Miami-based artist Bianca Pratorius offers something new. "New" can be a loaded word in art, code for difficult. Fear not. You can stretch your brain delving into her deconstructed Miami construction sites, rendered in encaustic, or simply enjoy their formal beauty.

Encaustic is a method of painting with pigment mixed into hot wax. Used by the ancient Greeks and Romans, it was pretty much a lost process resurrected in the 20th century most famously by Jasper Johns. Typically, artists exploit its thick, textural possibilities. Pratorius uses it as a baker would fondant, creating smooth surfaces that encase photographic prints of buildings in the steel-girder stage of creation.

Through filmy, shifting layers of muted color, they seem to exist as relics or ruins from a distant past instead of their reality as future structures. Her phrase, "reverse archaeology," is apt.

Accompanying them are several groups of monoprints, made with detritus the artist finds on the construction sites she visits, then inks and presses to paper. They are not groundbreaking in their conception but still thoughtful interpretations of appropriation. Who knew bathtub wrap could be interesting?

In contrast to the cerebral nature of Pratorius, Richard Currier's large portraits and still lifes hit you in the gut. He paints with old master bravura, using rich, deep colors, illuminating his subjects with dramatic lighting against dark backgrounds. Animate or inanimate, they are psychological studies.

Several portraits of a man are presented as panels using closely cropped facial details to develop a visual narrative. In Mirror Image, his profile is deeply shaded in the first vertical panel; he turns toward a harsh light and stares at the viewer; in the third he seems to scream in pain.

Was it something I said? Sorry, just kidding. The title indicates it was something he said.

With Head Above Water is both beautiful and creepy, the subject's head floating on brackish water with small sparks of light limning his jaw. Vastness is implied with a distant horizon line, but the head, taking up almost two-thirds of the canvas, throws off the perspective with claustrophobic density. Compared with the other portraits, One-Eyed Jack, studded with playing cards, is stuntish.

A triptych of peppers is an unexpected psychodrama. Currier does mottled flesh - animal or vegetable - superbly, showing it in ripeness poised to decay. So go the peppers, curled in sexy, aerobically challenging poses. Eating them would seem an act of cannibalism.

Pratorius was a last-minute addition, which probably accounts for the awkward way Currier's paintings have been arranged.
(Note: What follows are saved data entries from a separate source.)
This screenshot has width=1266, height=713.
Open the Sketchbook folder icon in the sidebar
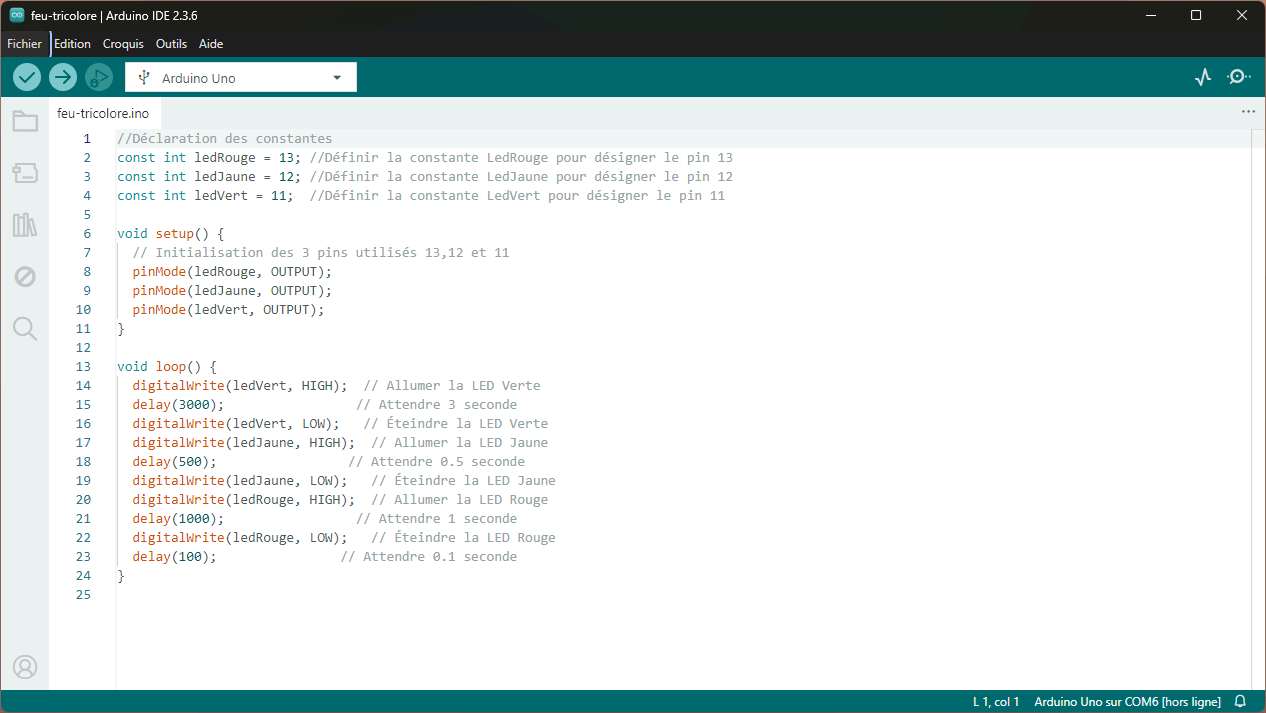25,122
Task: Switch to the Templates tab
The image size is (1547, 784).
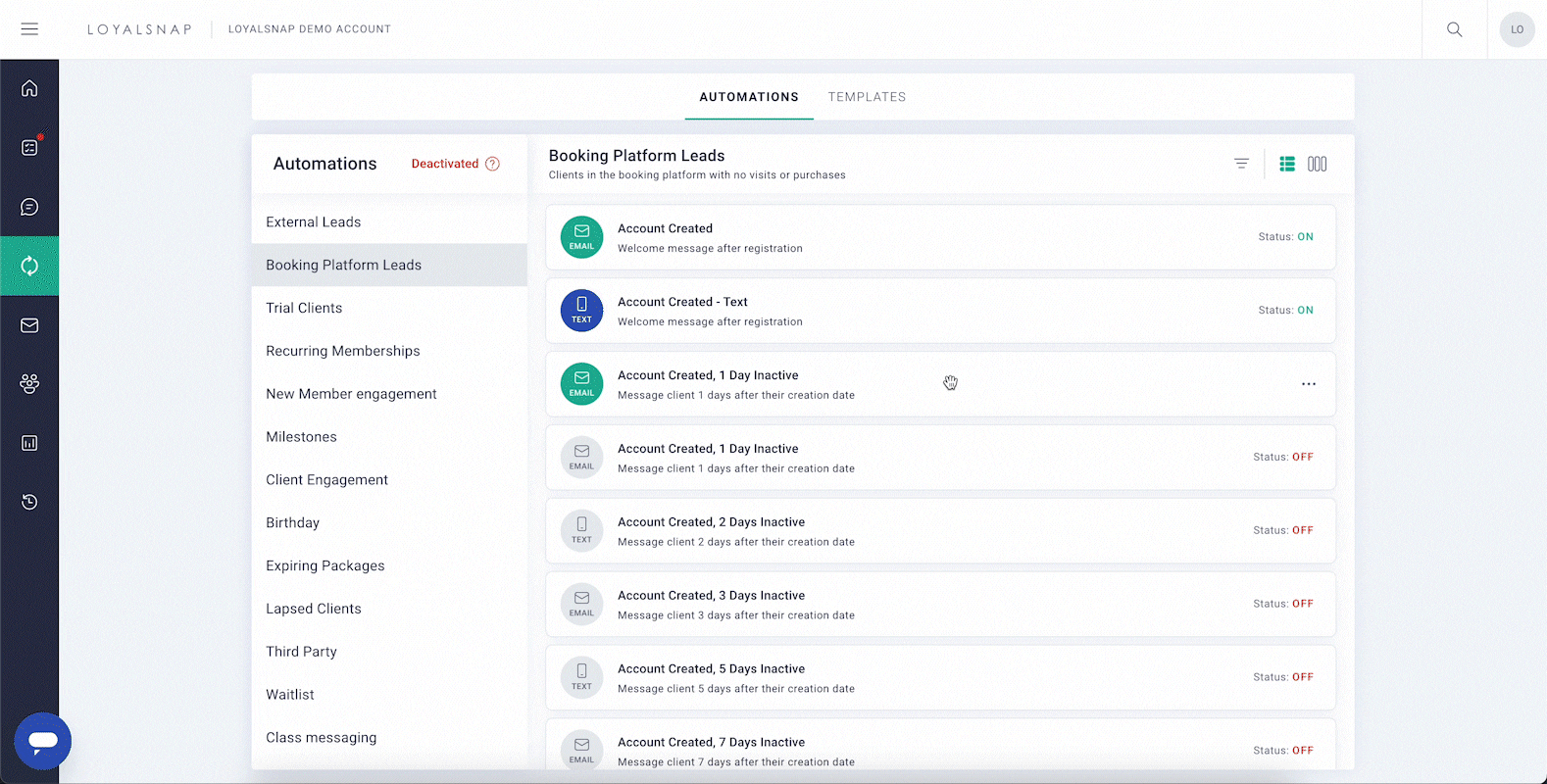Action: tap(867, 97)
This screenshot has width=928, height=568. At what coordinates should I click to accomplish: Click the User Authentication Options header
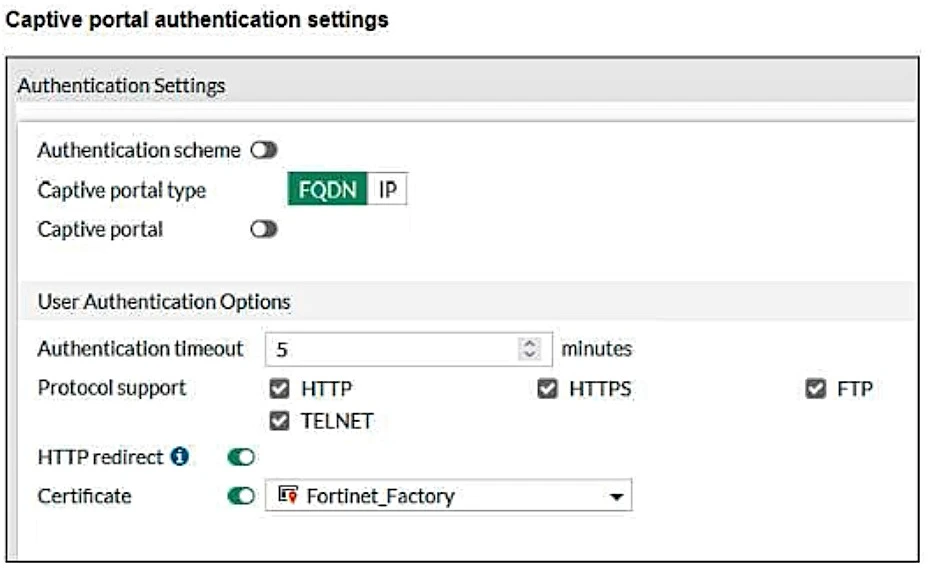point(164,301)
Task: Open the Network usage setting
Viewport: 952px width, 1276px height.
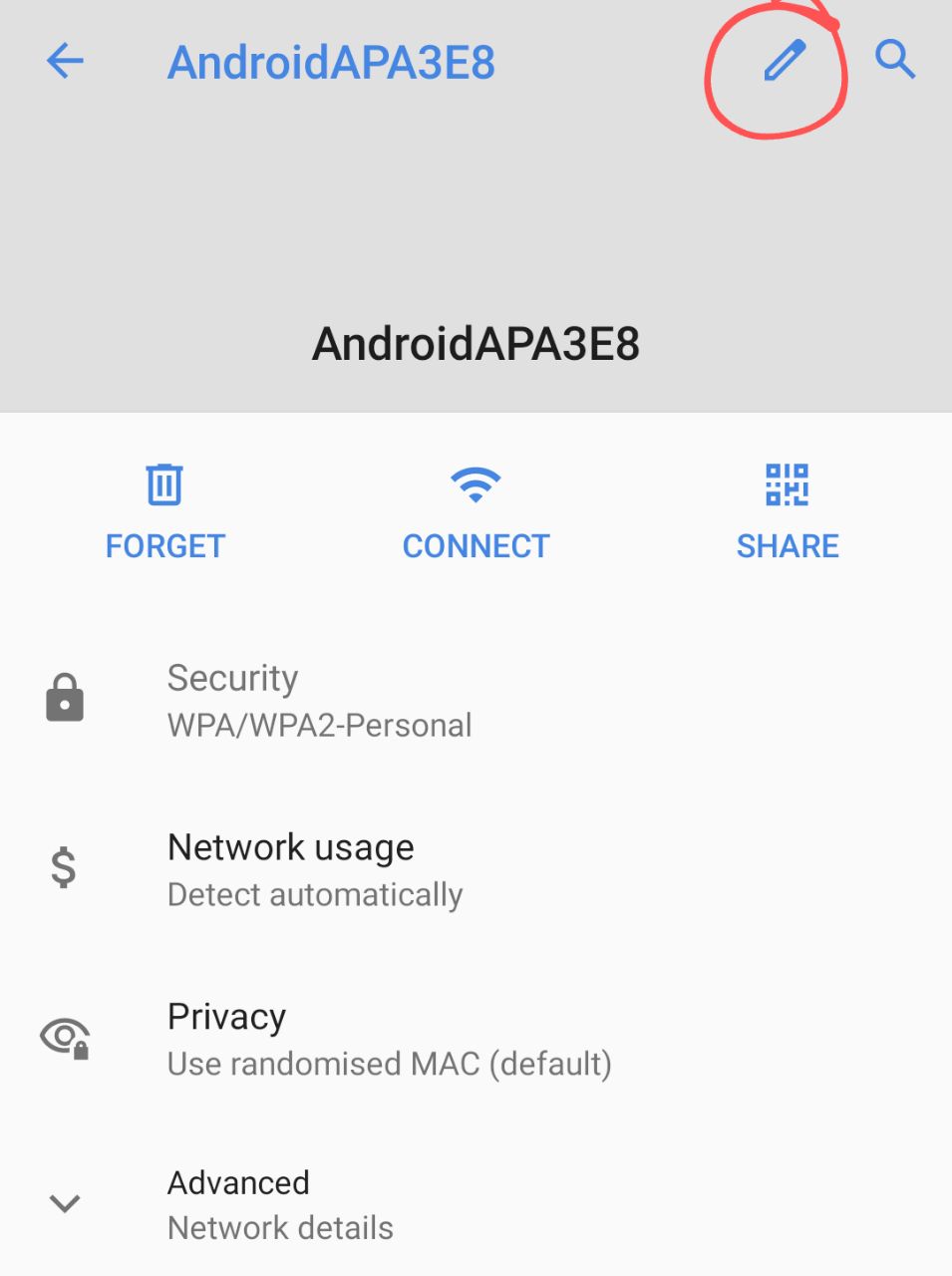Action: coord(290,847)
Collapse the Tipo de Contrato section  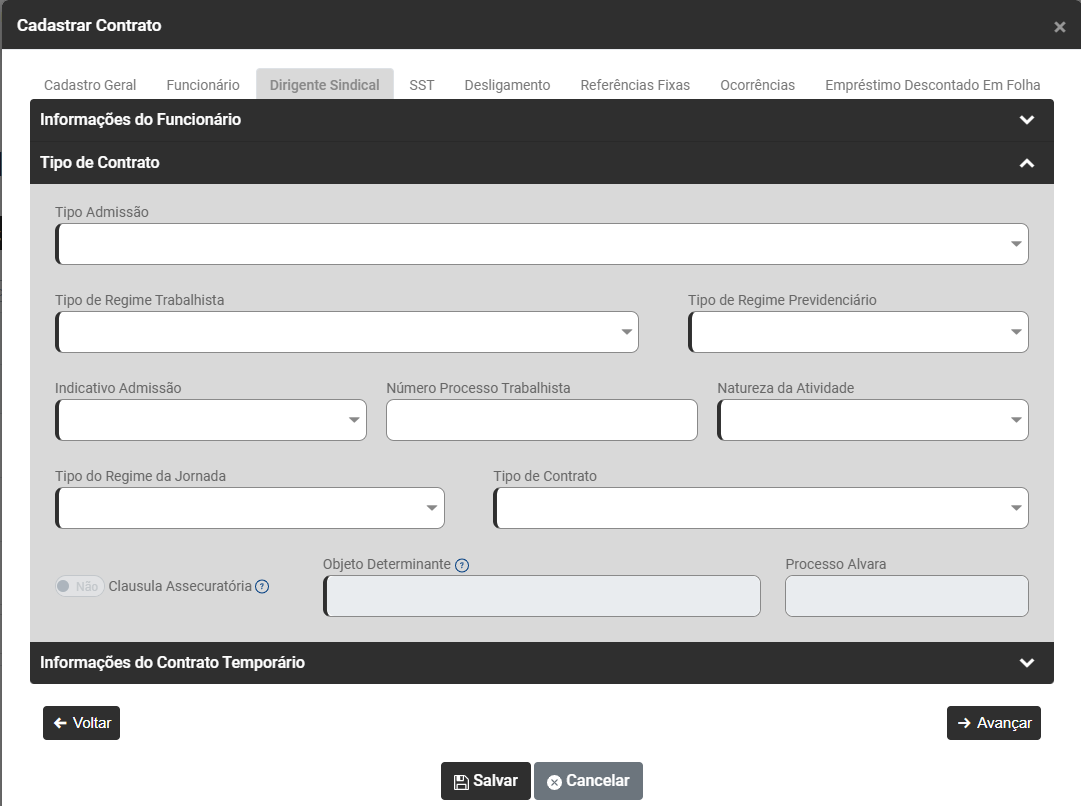(1026, 163)
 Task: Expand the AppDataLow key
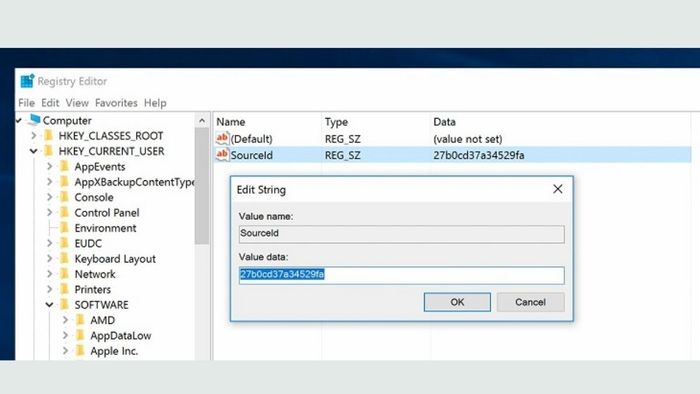[x=65, y=335]
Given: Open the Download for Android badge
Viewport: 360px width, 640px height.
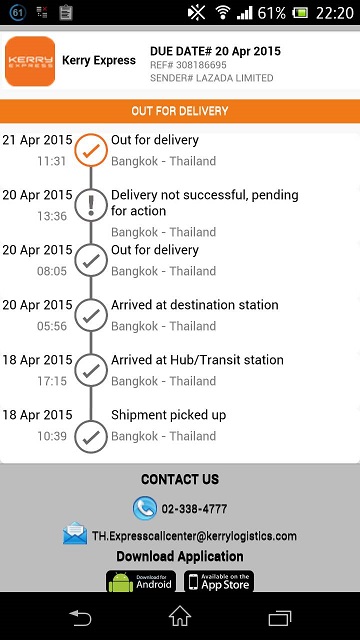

Most occupy the large Rhoda Reed Newberry Gallery, but a handful are hung in a nonconnecting gallery used for the permanent collection.

Gulf Coast Museum has a new director, Michelle Turman, and a creative young curator, Kurt Piazza. He inherited most of this season's exhibitions but has injected artists such as Pratorius into the mix. In May, he brings in "Will Boys Be Boys?" It is organized by Independent Curators International and will also travel to the Indianapolis Museum of Art. It includes about 20 contemporary artists and should be a draw for those interested in avant-garde art as well as a challenge to conservative museumgoers. I applaud the museum's board for funding it.

I suggested in an earlier column that the museum would benefit from a move to a more urban setting such as St. Petersburg. Its location on the grounds of the Pinewood Cultural Center, sharing space with Heritage Village, a collection of historic buildings, and the Florida Botanical Gardens, was supposed to generate a synergistic drawing power. That has not happened. But the museum's Largo location is important to the cultural landscape, a singular resource for mid Pinellas. The only other Pinellas museum north of Ulmerton Road is the Leepa-Rattner Museum in Tarpon Springs.

There is talk now of expanding its mission - the spring show is an example - with exhibitions beyond Florida's boundaries. That isn't a bad thing. It's probably a necessity, but straying too far could dilute the uniqueness of the museum. In any location, the Gulf Coast Museum is an important component in our rich and diverse collective of arts venues in west-central Florida. Let's hope the larger community discovers and embraces it for what it is.